Sesosok bayi duduk di atas telapak tangan. Tali pusar masih melingkari. Kotoran berlepotan di bawah tubuhnya. Si bayi tampak asyik memegang gadget
”Baby Game”. Itulah judul patung bayi raksasa karya perupa Dunadi yang dipajang di mal Central Park, Jakarta Barat, dalam ajang Jakarta Biennale #14.2011, mulai Kamis (5/1).
Perhelatan Jakarta Biennale di Central Park mengambil
”Patung itu merefleksikan fenomena bahwa sejak bayi, warga Jakarta sudah tertambat pada dunia game. Jakarta menjadi sasaran empuk uji coba pemasaran barang dan jasa dari sejumlah penjuru dunia,” kata salah satu kurator pameran, Seno Joko Suyono.
Refleksi Jakarta sebagai tempat sampah industri gadget dan dunia hiburan diusung perupa Donna Prawita Arisoeta dalam karyanya, ”A fables about brands and logos’s”. Karya instalasinya menampilkan tas-tas kertas bertuliskan merek-merek terkenal, semacam Guess, Versace, DKNY, dan Levi Strauss & Co.
Dipajang di lorong di antara gerai-gerai ternama yang menawarkan potongan harga, karya itu sangat pas mengkritisi betapa konsumtif warga Ibu Kota terhadap barang bermerek terkenal. ”Tak peduli merek-merek itu palsu, orang Jakarta tetap menggemarinya,” ujar Seno.
Busana model terbaru, yang sebetulnya tidak cocok dengan tubuh warga Jakarta, juga banyak dikonsumsi, menjadikan warga korban mode. Itu tergambar dalam karya instalasi fashion berjudul ”Transporter dan Transformer” oleh perupa Tiarma Sirait berupa manekin berbalut busana ala era Victoria, tetapi dengan motif batik.

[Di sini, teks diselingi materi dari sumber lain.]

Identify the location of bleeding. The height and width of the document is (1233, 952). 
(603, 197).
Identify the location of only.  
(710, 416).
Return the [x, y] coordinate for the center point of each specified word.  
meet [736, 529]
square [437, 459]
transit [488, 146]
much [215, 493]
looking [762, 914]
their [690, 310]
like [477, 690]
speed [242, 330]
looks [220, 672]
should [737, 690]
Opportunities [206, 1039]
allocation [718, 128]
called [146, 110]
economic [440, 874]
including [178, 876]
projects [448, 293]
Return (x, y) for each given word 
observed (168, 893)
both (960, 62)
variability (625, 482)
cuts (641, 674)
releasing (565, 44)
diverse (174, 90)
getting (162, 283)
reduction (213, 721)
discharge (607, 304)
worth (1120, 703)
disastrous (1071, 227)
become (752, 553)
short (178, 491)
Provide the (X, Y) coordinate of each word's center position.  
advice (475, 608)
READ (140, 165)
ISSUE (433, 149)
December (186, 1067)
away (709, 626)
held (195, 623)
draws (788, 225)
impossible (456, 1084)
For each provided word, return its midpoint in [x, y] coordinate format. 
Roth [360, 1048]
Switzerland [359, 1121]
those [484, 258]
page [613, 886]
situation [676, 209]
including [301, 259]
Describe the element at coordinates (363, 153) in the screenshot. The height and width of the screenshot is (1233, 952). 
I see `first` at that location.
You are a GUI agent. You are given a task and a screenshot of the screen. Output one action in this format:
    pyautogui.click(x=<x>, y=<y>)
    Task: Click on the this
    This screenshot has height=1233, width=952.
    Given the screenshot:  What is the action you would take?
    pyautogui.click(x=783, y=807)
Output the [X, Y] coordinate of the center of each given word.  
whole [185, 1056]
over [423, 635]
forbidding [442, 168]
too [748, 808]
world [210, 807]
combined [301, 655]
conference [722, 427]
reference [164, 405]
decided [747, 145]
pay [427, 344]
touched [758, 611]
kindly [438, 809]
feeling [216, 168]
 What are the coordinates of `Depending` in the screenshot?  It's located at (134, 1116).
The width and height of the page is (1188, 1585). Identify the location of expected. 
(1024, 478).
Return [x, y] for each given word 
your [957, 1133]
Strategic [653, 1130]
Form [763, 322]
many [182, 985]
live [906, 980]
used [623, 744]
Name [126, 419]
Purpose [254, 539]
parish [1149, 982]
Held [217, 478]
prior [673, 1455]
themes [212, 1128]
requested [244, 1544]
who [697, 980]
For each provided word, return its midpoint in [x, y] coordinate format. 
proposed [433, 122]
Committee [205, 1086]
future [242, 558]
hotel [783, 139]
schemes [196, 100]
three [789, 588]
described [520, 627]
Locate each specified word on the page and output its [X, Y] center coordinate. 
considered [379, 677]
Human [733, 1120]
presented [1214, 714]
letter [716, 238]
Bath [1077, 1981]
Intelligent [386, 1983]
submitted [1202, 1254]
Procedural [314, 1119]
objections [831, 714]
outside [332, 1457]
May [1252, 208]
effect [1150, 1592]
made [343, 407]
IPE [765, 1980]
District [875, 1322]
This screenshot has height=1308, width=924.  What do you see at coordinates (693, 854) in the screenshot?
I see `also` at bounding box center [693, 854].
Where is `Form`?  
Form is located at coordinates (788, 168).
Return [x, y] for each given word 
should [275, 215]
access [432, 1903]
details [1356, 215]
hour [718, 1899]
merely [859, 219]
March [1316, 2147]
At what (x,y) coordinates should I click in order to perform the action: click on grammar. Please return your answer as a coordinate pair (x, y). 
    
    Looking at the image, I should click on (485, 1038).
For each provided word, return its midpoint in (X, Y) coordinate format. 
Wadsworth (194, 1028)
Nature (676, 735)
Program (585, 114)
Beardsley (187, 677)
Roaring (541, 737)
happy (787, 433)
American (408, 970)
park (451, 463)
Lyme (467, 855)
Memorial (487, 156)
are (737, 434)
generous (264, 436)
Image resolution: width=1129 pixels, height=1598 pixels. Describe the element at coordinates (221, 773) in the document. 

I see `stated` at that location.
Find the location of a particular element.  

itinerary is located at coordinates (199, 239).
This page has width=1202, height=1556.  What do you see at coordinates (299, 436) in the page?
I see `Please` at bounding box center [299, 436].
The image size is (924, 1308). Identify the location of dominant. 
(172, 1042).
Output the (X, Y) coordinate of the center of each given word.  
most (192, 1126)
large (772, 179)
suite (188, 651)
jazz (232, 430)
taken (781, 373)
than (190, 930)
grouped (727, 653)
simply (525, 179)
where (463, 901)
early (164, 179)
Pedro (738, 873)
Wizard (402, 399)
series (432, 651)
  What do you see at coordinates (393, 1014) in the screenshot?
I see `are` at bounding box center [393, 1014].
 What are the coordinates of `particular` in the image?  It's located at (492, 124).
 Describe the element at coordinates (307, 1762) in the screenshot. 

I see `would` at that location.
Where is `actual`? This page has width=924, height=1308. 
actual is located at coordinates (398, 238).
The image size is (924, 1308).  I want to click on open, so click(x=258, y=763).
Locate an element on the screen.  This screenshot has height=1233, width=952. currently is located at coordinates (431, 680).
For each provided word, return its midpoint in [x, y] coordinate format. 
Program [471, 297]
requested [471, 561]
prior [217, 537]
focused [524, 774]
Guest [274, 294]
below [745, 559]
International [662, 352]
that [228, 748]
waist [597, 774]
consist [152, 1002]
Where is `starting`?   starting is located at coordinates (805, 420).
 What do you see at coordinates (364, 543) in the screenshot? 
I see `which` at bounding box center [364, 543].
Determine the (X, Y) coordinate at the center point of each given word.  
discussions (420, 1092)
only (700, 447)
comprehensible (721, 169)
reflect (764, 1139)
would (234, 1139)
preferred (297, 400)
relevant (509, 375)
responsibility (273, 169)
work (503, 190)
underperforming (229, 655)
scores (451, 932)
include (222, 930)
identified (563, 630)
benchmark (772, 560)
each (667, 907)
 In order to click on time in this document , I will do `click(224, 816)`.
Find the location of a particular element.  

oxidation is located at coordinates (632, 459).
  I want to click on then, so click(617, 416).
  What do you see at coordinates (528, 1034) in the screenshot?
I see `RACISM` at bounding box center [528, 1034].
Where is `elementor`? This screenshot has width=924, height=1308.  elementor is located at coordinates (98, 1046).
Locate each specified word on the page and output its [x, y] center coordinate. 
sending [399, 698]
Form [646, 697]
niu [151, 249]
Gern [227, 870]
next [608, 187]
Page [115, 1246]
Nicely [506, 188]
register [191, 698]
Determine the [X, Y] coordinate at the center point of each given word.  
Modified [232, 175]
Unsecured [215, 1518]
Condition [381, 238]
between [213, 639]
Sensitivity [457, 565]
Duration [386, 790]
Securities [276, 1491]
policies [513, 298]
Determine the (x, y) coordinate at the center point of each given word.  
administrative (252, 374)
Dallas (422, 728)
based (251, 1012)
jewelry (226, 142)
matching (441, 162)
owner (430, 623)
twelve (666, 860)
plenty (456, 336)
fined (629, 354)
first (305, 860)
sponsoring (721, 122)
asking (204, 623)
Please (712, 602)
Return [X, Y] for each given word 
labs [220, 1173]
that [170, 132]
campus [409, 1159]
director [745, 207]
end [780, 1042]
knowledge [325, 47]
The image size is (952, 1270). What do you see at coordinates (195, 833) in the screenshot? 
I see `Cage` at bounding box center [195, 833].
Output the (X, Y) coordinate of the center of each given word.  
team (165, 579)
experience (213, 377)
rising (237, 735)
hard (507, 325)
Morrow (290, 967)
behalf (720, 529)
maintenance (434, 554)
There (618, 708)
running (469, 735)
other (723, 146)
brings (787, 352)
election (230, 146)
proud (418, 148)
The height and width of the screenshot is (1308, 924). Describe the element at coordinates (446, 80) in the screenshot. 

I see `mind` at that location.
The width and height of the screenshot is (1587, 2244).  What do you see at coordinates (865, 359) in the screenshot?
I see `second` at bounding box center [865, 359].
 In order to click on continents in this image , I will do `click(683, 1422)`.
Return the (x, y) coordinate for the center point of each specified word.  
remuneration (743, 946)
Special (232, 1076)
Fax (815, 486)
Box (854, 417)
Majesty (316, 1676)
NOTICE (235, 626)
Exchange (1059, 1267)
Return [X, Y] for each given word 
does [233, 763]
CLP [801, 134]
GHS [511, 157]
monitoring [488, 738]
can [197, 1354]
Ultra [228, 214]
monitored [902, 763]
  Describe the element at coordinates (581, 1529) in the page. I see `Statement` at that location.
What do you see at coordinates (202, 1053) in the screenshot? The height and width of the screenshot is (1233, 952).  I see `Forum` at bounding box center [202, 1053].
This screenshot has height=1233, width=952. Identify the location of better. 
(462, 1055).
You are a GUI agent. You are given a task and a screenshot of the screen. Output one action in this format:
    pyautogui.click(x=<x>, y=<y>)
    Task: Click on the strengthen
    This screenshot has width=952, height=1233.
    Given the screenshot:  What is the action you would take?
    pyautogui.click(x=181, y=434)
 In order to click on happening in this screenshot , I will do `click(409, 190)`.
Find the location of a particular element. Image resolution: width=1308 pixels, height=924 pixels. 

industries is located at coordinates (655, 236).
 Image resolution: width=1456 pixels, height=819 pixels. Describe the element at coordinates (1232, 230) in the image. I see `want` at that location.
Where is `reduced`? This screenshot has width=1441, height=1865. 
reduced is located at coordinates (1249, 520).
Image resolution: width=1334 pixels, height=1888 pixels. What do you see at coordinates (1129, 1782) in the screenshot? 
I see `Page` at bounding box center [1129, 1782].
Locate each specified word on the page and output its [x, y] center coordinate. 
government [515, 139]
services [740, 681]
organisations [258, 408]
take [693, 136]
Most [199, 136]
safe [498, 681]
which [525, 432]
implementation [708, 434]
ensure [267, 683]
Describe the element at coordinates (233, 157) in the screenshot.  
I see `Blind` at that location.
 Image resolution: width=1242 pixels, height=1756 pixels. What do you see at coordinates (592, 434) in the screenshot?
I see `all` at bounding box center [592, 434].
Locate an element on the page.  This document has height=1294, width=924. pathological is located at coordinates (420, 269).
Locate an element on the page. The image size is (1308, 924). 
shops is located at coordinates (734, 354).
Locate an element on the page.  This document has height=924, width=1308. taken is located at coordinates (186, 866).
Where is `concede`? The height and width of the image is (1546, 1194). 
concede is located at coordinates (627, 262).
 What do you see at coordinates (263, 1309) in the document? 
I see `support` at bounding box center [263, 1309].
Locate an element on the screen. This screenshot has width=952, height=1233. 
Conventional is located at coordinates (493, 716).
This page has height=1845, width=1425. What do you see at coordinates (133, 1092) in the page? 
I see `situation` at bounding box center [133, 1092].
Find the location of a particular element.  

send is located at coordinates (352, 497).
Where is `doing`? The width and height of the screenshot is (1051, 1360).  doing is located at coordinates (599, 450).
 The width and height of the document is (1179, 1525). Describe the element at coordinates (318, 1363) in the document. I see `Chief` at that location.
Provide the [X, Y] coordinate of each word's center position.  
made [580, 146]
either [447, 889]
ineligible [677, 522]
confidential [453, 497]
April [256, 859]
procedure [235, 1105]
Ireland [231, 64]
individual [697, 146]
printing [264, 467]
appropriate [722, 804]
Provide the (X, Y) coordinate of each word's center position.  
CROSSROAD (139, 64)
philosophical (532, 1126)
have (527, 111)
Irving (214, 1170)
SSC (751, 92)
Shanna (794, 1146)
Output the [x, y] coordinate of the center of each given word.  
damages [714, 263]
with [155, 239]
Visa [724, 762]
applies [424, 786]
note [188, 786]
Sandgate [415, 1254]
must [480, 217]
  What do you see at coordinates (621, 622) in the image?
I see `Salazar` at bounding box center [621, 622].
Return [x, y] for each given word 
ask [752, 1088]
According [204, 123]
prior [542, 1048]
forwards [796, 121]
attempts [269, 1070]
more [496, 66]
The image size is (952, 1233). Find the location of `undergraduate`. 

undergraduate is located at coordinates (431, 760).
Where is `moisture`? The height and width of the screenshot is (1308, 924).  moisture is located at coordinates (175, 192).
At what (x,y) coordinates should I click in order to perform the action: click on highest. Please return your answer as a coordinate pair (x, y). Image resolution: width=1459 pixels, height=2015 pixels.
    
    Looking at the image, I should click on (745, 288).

Masih ada karya perupa lain, seperti ”Sumbangan Berhadiah” karya Entang Wiharso, ”Exploring Scale” karya Anang Saptoto, ”Bersama-sama Membuat Hijau” karya I Nyoman Agus Wijaya, dan ”I Love Every Little Thing About Me” karya Bunga Jeruk.
Sebanyak 33 perupa berpartisipasi dalam pameran di Central Park. Karya-karya itu digelar di lantai dasar, lantai satu, dan Tribeca Park di luar ruangan.
Di luar ruangan ditampilkan tiga karya instalasi. Salah satunya berjudul ”Candi Juxtagonis” karya komunitas Wijaya Kusuma. Karya itu menampilkan kotak-kotak dari seng dengan tanaman merambat menjulur di sela-selanya. Bayi-bayi merah merambati bangunan itu dari bawah hingga puncaknya.
”Ini refleksi kami tentang penghijauan di Jakarta yang mulai dilupakan. Yang dibangun sering kali pohon-pohon beton. Bayi-bayi itu melambangkan generasi yang lahir nanti. Apa yang akan kita tunjukkan kepada mereka,” ujar Prabhoto Satrio, salah seorang pembuatnya.
Menurut Seno, salah satu benang merah dari karya-karya seni rupa yang dipamerkan di Central Park adalah refleksi perupa bahwa warga Jakarta adalah boneka-boneka. Banyak karya menampilkan boneka sebagai obyeknya.
Boneka sebagai benda mati menyerap apa saja yang dipakaikan kepadanya, mirip warga Jakarta yang menyerap berbagai produk tanpa pandang bulu.
Jakarta Biennale memilih ruang di pusat perbelanjaan sebagai salah satu ruang publik bagi karya seni rupa. Biasanya pameran semacam ini identik dengan museum atau taman budaya dan sejenisnya.
Di pusat perbelanjaan, karya seni rupa itu mendapat perhatian dari segmen masyarakat yang berbeda. Banyak pengunjung pusat perbelanjaan belum terbiasa melihat karya-karya seni rupa semacam itu.
Banyak pengunjung tertarik dengan berbagai karya itu. Ada yang memotret, berfoto di sampingnya, dan berinteraksi dengan karya-karya yang interaktif. Namun, ada pula pengunjung yang tidak menyadarinya. Karya-karya itu seperti menyatu dengan aktivitas mal, tidak tampak sangat menonjol jika pengunjung tidak benar-benar memperhatikan.
Pameran di Central Park akan digelar hingga 15 Januari. Jakarta Biennale telah digelar sejak Desember. Karya dipamerkan di Galeri Nasional dan Galeri Cipta II, Taman Ismail Marzuki. Karya seni rupa kontemporer juga dipamerkan di Taman Ayodya, Taman Menteng, dan Kampung Rambutan.